Unable to write spark DF in Vertica using API
Hi Team
Need answer as getting stuck
Getting below error when trying to save spark DF in vertica,this is blocking my work ,any help will be really appreciated ,couple of things here
a) we have kereberosed cloudera and kerberosed vertica ,all necessary xml files are copied already in vertica clusters as part of setup
b)I can see entries in run table which is created in Vertica when i try to write DF in vertica-does that mean that hadoop vertica connection is established?

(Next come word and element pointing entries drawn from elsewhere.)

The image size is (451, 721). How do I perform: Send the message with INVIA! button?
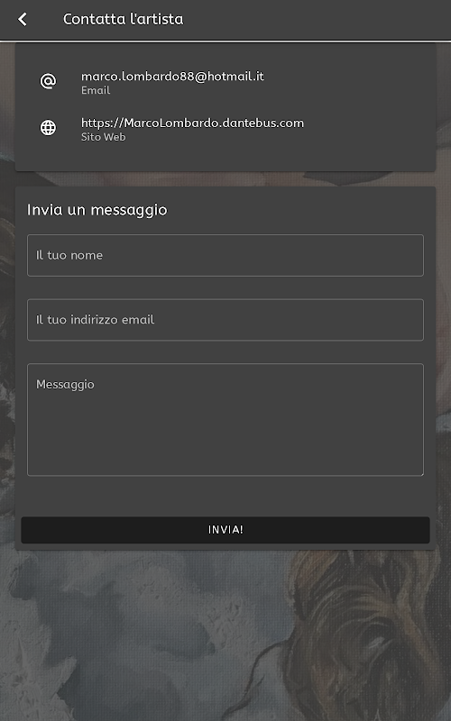click(226, 530)
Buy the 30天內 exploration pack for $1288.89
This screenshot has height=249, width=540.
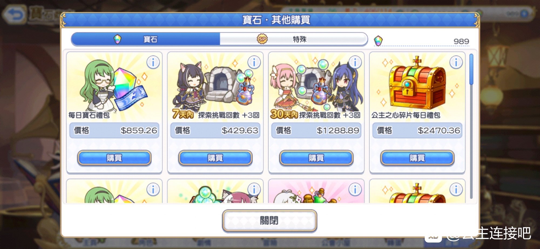point(316,158)
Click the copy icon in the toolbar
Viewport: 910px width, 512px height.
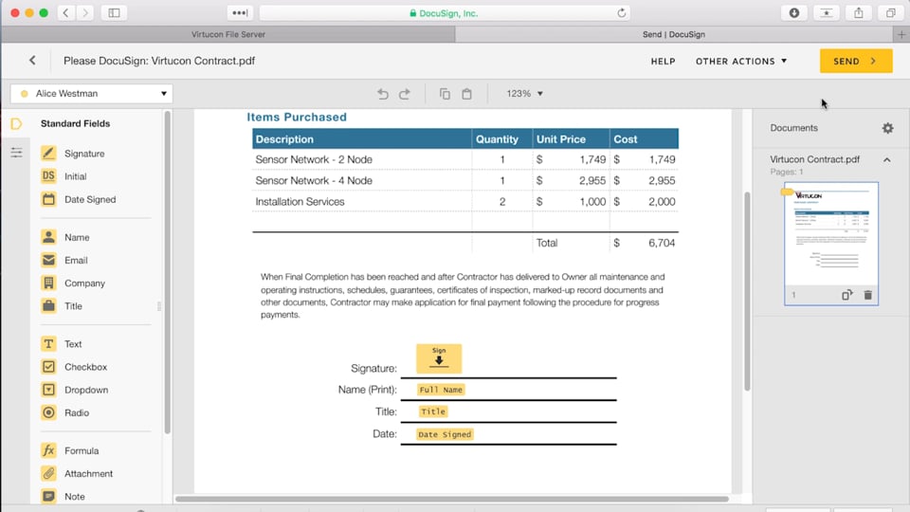[x=445, y=94]
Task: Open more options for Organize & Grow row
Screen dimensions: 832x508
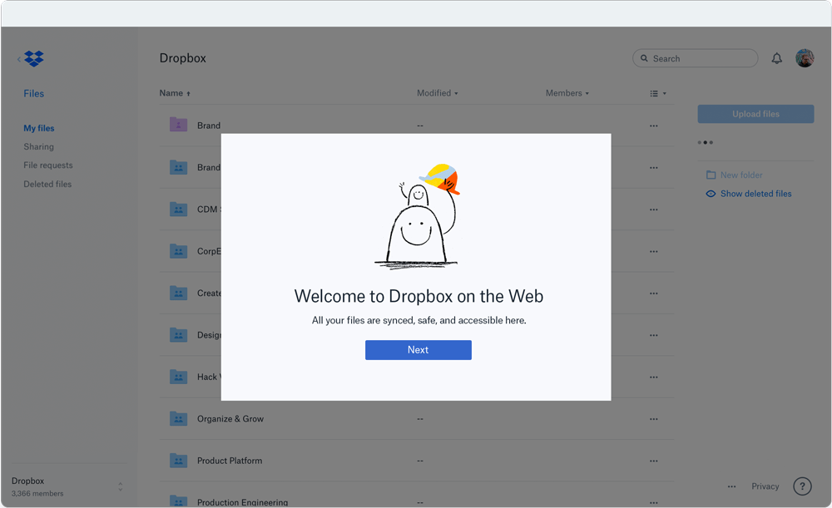Action: pyautogui.click(x=653, y=419)
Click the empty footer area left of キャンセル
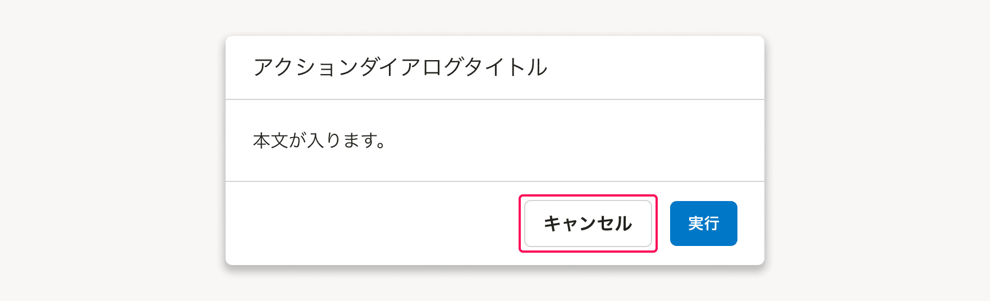 point(370,224)
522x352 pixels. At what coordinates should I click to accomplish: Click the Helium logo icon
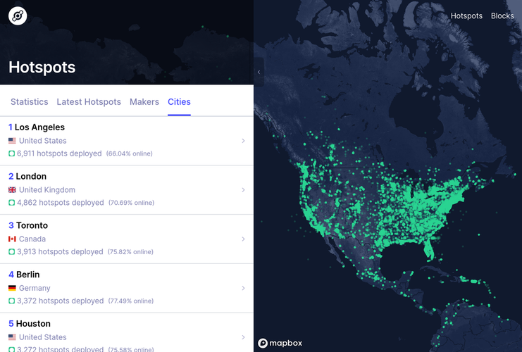(x=18, y=16)
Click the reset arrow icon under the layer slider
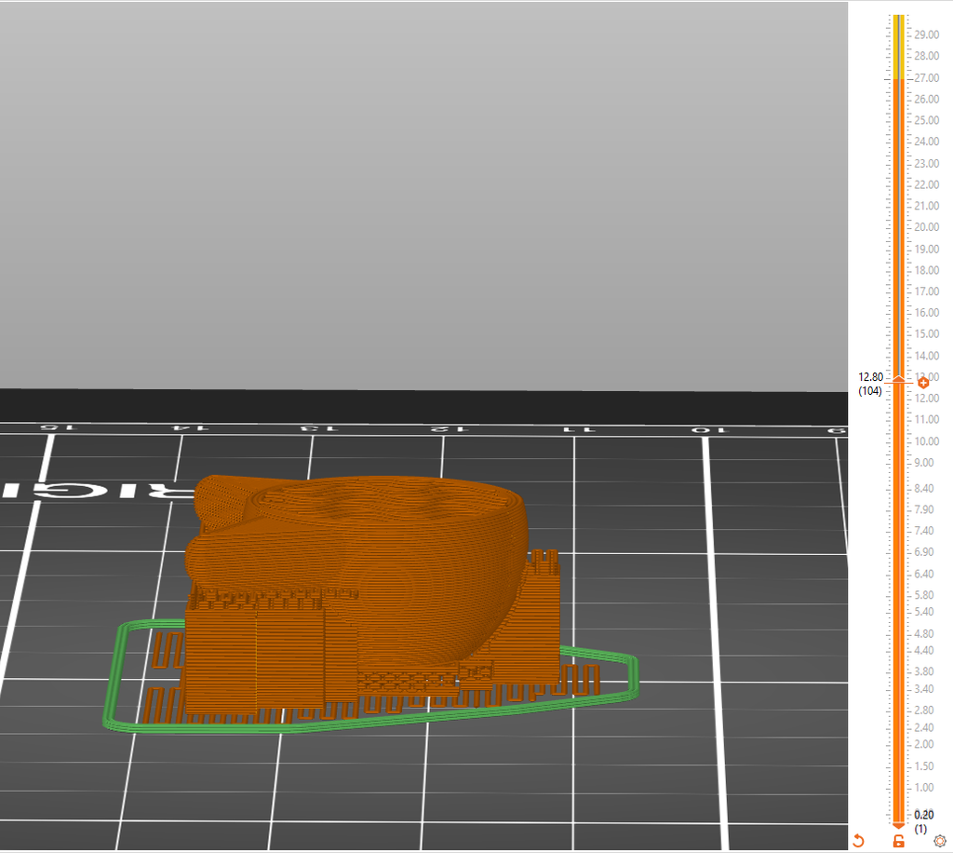The image size is (953, 853). [x=858, y=841]
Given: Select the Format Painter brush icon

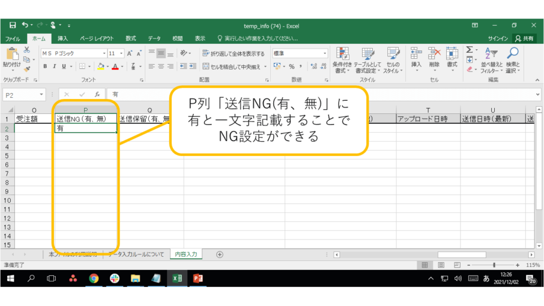Looking at the screenshot, I should point(27,70).
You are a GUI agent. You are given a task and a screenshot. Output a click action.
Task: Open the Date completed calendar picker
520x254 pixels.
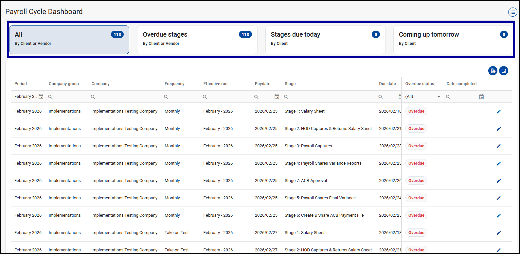[x=481, y=97]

Below is the error spark_DF.write.save(format="com.vertica.spark.datasource.DefaultSource", mode="append", opts) 19/12/04 14:52:00 ERROR s2v.S2V: Failed to save DataFrame to Vertica table: est_vertica Traceback (most recent call last): File "", line 1, in File "/opt/cloudera/parcels/SPARK2-2.3.0.cloudera3-1.cdh5.13.3.p0.458809/lib/spark2/python/pyspark/sql/readwriter.py", line 703, in save self._jwrite.save() File "/opt/cloudera/parcels/SPARK2-2.3.0.cloudera3-1.cdh5.13.3.p0.458809/lib/spark2/python/lib/py4j-0.10.7-src.zip/py4j/java_gateway.py", line 1257, in call File "/opt/cloudera/parcels/SPARK2-2.3.0.cloudera3-1.cdh5.13.3.p0.458809/lib/spark2/python/pyspark/sql/utils.py", line 63, in deco return f(*a, **kw) File "/opt/cloudera/parcels/SPARK2-2.3.0.cloudera3-1.cdh5.13.3.p0.458809/lib/spark2/python/lib/py4j-0.10.7-src.zip/py4j/protocol.py", line 328, in get_return_value py4j.protocol.Py4JJavaError: An error occurred while calling o85.save.
java.lang.Exception: S2V: FATAL ERROR for job S2V_job2702546586973782764. Job status information is available in the Vertica table S2V_JOB_STATUS_USER. Unable to create/insert into target table FRR.test_vertica with SaveMode: Append. ERROR MESSAGE: ERROR: java.sql.SQLException: [Vertica]VJDBC ERROR: Failed to glob [hdfs:/x/y/tmp/vertica/S2V_job2702546586973782764/*.orc] because of error: Could not connect to [hdfs://x]
Answers
Check the last line: Could not connect to [hdfs://x]
Check the doc page "Verifying HDFS Configuration":
https://www.vertica.com/docs/9.2.x/HTML/Content/Authoring/HadoopIntegrationGuide/Kerberos/Verifying.htm
@Prakhar84, what became of the checking of the connectivity between Vertica & HDFS?
This is not working ,even Shruthi mentioned in other post that it wont work with kerberosed..it that can work then it will be ideal
SELECT KERBEROS_CONFIG_CHECK();
ok: krb5 exists at [/etc/krb5.conf]
ok: Vertica Keytab file is set to [/opt/vertica/config/vertica2.kt]
ok: Vertica Keytab file exists at [/opt/vertica/config/vertica2.kt]
Kerberos configuration parameters set in the database
KerberosServiceName : [vertica]
KerberosHostname : [db.intlb.org.net]
KerberosRealm : [QA.org.NET]
KerberosKeytabFile : [/opt/vertica/config/vertica2.kt]
Vertica Principal: [vertica/db.intlb.org.net@QA.org.NET]
ok: Vertica can kinit using keytab file
SELECT HDFS_CLUSTER_CONFIG_CHECK();
Validation Success
v_x_node0001: HadoopConfDir [/catalog/x//hadoop-wcc-conf] is valid
v_x_node0002: HadoopConfDir [/catalog/x//hadoop-wcc-conf] is valid
v_x_node0003: HadoopConfDir [/catalog/x//hadoop-wcc-conf] is valid
Shruthi said:we officially dont support kerberos authentication yet with Spark Connector yet.
You might be able to embed additional Kerberos or SSL/TLS parameters into the JDBC URL as follows:
finaldf.write.format("com.vertica.spark.datasource.DefaultSource").options(table="schema.table", db="Analytics?ssl=true", user="vertica",password="****",host="vertica.etlnodes.com" ).mode("append").save()
You should be able to append multiple parameters like a HTTP URL by separating with "&". However, you'll still need to get a Kerberos login on every Spark node, I think.